Todos sabemos que los récords están hechos para romperse. Pero para pocos es claro que los seres humanos no tenemos límites, que son imaginarios, así como las fronteras de los países que dividen al mundo, que es uno, un grandísimo planeta donde pocos tienen la fortuna y el privilegio de sobresalir, de atraer la luz de los reflectores, de convertirse en noticia.
El primer hombre que tocó la Luna es uno; Einstein, el genio, otro. Coco Channel, María Callas, Marylin Monroe, Evita Perón, Diana, Malala, el cuarteto de Liverpool, El Rey Pelé, José Mujica, Jobs, Gates, Obama, Bolt o Kathrine Switze, —la primera mujer que osó competir de manera oficial, con un número (que casi le arranca un demente), en el maratón de Boston—, son personajes que han hecho historia.

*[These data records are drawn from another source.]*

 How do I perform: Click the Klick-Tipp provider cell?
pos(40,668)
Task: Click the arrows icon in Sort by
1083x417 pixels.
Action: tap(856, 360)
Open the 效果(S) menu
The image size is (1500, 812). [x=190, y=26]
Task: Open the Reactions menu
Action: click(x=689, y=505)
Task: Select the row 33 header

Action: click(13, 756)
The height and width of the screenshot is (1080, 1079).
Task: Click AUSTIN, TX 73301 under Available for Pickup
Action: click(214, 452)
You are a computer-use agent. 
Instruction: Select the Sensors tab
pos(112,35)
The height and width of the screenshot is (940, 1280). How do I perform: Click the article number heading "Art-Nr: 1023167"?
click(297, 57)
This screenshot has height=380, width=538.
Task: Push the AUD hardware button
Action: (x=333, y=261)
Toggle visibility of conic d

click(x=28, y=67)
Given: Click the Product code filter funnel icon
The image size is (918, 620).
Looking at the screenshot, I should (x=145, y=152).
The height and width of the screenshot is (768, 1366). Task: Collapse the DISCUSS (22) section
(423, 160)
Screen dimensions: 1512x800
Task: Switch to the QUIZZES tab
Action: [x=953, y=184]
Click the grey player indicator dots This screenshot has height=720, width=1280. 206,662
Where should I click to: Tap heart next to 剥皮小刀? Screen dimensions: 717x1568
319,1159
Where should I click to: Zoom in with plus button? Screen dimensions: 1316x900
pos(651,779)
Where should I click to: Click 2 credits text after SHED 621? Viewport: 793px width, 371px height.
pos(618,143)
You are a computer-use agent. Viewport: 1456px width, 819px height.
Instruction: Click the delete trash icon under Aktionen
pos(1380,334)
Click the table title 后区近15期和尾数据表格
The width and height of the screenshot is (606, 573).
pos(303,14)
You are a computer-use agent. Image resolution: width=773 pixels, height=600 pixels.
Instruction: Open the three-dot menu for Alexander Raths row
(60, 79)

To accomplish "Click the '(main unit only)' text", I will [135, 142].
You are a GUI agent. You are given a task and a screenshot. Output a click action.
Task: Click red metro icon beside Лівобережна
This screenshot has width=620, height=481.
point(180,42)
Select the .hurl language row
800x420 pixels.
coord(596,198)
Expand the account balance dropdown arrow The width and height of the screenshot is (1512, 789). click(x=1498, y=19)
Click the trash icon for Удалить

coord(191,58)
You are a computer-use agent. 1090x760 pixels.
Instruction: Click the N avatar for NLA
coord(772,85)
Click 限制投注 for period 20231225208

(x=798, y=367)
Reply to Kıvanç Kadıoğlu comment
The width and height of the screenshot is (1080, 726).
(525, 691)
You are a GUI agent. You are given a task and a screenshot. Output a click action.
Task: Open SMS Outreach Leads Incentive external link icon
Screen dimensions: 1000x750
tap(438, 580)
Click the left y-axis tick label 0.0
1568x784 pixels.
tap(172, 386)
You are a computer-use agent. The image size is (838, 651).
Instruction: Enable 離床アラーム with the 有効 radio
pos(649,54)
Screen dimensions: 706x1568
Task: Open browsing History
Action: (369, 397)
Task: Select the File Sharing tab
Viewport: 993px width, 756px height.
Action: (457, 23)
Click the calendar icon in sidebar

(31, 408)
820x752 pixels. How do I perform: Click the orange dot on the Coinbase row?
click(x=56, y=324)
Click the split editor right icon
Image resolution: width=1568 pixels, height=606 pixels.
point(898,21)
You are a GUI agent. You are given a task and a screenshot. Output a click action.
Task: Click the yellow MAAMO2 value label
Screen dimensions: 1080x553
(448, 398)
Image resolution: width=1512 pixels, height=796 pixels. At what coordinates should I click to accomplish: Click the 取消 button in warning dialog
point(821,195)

Sí, la gente habla de ellos, de sus vidas, de aquello a lo que se atrevieron. Por eso, el fin de semana las redes sociales se atiborraron de fotografías de Eliud Kipchoge, el primer hombre en pisar la meta de los 42.195 kilómetros por debajo de las dos horas. Su odisea no se transmitió por televisión, se vio en millones de computadoras y teléfonos móviles, y la presenciaron 20 mil testigos que abarrotaron el circuito plano —ida y vuelta— de la ciudad de Viena, donde la gravedad parecía la de la Luna. El astro keniata volaba.
Un día después, en Chicago, las zancadas de la también keniata Brigid Kosgei parecían impulsarla de similar manera al espacio. Apenas tocaba el piso con las suelas de sus zapatos, flotaba, y al final, eso sí, plantó firmemente su bandera en la tierra irregular de las hazañas. Impuso un nuevo récord del mundo para las mujeres: 2:14:04 horas, un tiempo que —para la inmensa mayoría— está a años luz de distancia, más allá de Venus.
Lo bueno es que la vida no se trata de ser los mejores del mundo, sino los mejores de nuestros universos particulares. Vinimos a explorar nuestros propios confines, a ser nuestra mejor versión posible, a superar nuestros aparentes límites y a romper, no tanto récords, pero sí creencias, condiciones y costumbres.
Se trata de llegar al final, a pesar de lo extenuante, con una sonrisa, como la de Eliud y de inspirar a la mayor cantidad de personas posible, aunque aparentemente nadie nos vea.